To mimic the injured tissue, we differentiated C8-C1P-induced MDM in the presence or absence of necrotic neutrophils, which represent an inflammatory environment (experimental scheme, Figure 2E). We observed that priming monocytes with only 1µM of C8-C1P promotes MDM expressing M2-like markers (CD163⁺CD206⁺) as shown in Figure 2F. The presence of necrotic inflammatory stimulus reduced the M2 markers already in the control condition, but the presence of C8-C1P treatment significantly increased CD163⁺CD206⁺ markers compared with its respective control. The classic M1 phenotype, defined by CD64⁺CD206^- cells, was significantly reduced in C8-C1P-induced MDM with 1µM compared with control MDM (Figure 2G). The gating strategy is shown in Supplementary Figure S2C

C8-C1P-induced MDM display an anti-inflammatory and pro-angiogenic program compared with control macrophages

To characterize the gene program induced by C8-C1P on MDM, a principal component analysis (PCA) was carried out based on the expression of 16 genes involved in lipid metabolism, anti-inflammatory response, angiogenesis, and survival by qPCR (experimental scheme, Figure 3A). The Individual Factor Map (Figure 3B) clearly shows that control macrophages (in gray) differentially segregate from C8-C1P-induced MDM (1µM in turquoise, 20µM in blue, and the sequential combination of both in dark blue) based mainly on dimension 1. These results indicate that C8-C1P-treated MDM expresses a differential transcriptional profile compared with non-treated MDM. The first two dimensions explain 47.8% of the total variability contained in the samples. Figure 3C shows the vectorized correlation and Figure 3D is a correlation matrix among all variables analyzed in the two first spatial dimensions.
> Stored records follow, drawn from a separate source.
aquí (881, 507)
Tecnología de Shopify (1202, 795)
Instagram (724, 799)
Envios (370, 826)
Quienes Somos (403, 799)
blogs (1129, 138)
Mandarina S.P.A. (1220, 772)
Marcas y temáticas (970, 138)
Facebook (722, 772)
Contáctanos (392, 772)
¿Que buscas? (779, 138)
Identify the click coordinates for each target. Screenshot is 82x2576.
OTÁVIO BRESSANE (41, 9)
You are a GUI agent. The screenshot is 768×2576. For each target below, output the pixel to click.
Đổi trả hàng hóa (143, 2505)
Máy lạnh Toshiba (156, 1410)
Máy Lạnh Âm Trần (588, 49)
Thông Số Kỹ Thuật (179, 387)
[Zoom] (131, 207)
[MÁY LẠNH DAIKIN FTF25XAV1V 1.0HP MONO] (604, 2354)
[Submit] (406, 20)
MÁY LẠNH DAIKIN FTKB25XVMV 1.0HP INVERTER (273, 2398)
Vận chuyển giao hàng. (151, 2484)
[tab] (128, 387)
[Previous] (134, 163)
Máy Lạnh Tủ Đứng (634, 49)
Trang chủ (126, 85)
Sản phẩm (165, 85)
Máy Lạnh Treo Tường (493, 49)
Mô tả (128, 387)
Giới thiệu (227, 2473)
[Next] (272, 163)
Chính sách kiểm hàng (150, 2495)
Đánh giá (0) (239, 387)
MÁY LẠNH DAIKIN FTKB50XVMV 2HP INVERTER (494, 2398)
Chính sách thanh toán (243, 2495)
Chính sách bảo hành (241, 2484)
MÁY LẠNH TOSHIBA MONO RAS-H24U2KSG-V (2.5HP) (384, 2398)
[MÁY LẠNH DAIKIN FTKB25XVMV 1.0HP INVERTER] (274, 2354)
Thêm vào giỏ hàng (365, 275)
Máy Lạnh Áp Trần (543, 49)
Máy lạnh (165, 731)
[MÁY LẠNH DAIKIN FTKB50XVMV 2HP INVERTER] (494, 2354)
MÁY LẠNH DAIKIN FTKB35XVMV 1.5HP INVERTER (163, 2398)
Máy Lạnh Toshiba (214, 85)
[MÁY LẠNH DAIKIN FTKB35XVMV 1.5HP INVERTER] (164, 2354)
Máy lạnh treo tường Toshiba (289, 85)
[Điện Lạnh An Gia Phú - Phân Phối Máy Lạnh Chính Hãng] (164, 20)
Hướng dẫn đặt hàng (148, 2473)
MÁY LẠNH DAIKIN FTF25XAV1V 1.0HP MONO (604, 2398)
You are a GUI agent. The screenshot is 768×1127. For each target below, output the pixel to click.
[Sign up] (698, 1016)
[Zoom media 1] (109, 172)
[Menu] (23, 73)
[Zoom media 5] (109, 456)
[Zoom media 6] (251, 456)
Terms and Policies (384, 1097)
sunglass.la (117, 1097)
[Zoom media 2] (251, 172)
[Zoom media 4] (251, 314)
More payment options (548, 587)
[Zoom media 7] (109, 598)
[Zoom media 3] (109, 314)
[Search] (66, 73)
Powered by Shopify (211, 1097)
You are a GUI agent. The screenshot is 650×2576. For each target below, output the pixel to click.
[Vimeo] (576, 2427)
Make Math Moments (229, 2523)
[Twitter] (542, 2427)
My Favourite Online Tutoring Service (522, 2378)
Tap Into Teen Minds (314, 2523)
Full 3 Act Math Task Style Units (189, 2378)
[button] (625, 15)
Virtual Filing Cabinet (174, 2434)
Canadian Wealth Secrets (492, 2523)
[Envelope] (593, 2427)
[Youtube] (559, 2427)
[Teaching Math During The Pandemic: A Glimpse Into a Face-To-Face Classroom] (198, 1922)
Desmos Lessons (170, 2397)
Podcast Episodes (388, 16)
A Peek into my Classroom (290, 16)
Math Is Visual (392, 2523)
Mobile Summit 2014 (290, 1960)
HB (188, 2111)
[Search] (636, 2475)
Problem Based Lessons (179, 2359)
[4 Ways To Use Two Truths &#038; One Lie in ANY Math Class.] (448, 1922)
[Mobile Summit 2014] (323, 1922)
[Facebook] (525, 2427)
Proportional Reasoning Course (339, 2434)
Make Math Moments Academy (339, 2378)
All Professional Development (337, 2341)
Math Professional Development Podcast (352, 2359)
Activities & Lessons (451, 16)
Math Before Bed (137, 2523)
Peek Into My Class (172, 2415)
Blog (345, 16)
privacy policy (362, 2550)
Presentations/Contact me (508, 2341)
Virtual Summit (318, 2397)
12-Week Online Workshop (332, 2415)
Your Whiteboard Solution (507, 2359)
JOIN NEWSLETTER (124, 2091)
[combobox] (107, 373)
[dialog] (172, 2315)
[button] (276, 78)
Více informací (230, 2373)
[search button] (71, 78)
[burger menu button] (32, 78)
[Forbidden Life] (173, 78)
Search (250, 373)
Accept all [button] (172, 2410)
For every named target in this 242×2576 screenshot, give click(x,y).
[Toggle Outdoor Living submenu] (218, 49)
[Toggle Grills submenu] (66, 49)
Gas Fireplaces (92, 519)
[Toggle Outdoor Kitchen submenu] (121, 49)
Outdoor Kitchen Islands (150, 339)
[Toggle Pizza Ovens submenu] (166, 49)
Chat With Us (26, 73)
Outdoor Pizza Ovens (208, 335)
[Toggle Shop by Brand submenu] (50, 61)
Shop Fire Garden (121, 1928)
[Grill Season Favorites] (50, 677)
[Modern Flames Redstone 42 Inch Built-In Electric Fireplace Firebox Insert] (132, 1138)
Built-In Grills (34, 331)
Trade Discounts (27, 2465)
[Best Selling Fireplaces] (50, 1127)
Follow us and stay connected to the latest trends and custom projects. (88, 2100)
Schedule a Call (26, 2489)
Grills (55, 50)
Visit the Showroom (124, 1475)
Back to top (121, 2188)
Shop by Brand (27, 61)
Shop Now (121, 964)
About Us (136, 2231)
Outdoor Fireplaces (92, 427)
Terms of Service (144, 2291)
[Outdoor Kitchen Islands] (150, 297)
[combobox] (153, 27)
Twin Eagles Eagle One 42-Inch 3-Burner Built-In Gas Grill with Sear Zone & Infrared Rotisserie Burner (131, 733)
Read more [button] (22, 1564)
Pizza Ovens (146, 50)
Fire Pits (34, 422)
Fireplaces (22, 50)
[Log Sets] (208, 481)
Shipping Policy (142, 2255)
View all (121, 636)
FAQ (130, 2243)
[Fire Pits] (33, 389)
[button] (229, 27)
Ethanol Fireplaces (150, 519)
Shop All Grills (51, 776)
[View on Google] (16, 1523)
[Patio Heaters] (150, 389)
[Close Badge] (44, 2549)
Thus, genes such as PPARG and MERTK negatively correlate with PDGFB, TGFB1, GAS6, or CD36 in Dimension 1 (Figures 3C, D). Similarly, a positive correlation was seen for anti-inflammatory LXR-alpha and MERTK with pro-angiogenic genes VEGFA, FGF2, and Metallopeptidase-9 in dimension 2 (Figures 3C, D). The IRF1 gene, a characteristic M1-like macrophage transcription factor, is inversely correlated with the anti-inflammatory or pro-angiogenic genes (Figures 3C, D). The weight or individual contributions of each variable for Dim 1 and Dim 2 are shown in Figures 3E, F.

FIGURE 3

Figure 3 Macrophages derived from C8-C1P-primed monocytes display an anti-inflammatory and pro-angiogenic program compared with control macrophages. (A) Experimental scheme and (B) Individual Factor Map showing spatial distribution of different conditions of MDM colored by group, control MDM in gray, C8-C1P-induced MDM from 1µM in turquoise, from 20µM in blue, and from the sequential combination of both (1 + 20µM) in dark blue). (C) Circle of correlation with vectorized variables (expression parameters) showing their interrelationship and colored by Cos² values. (D) Correlation matrix among all gene analyzed in Dimensions 1 and 2. Positive correlation is indicated in red and negative correlation in blue and significant changes denoted with asterisk. (E, F) Weight of individual variable contributions listed by their Cos² values for Dimension 1 (E) and Dimension 2 (F), respectively. MDM = monocyte-derived macrophages. In (D) Pearson correlation coefficient was used; statistical significances *p<0.05, **p ≤ 0.01, ***p<0.005, ****p ≤ 0.001. Independent data from each experiment, n = 4.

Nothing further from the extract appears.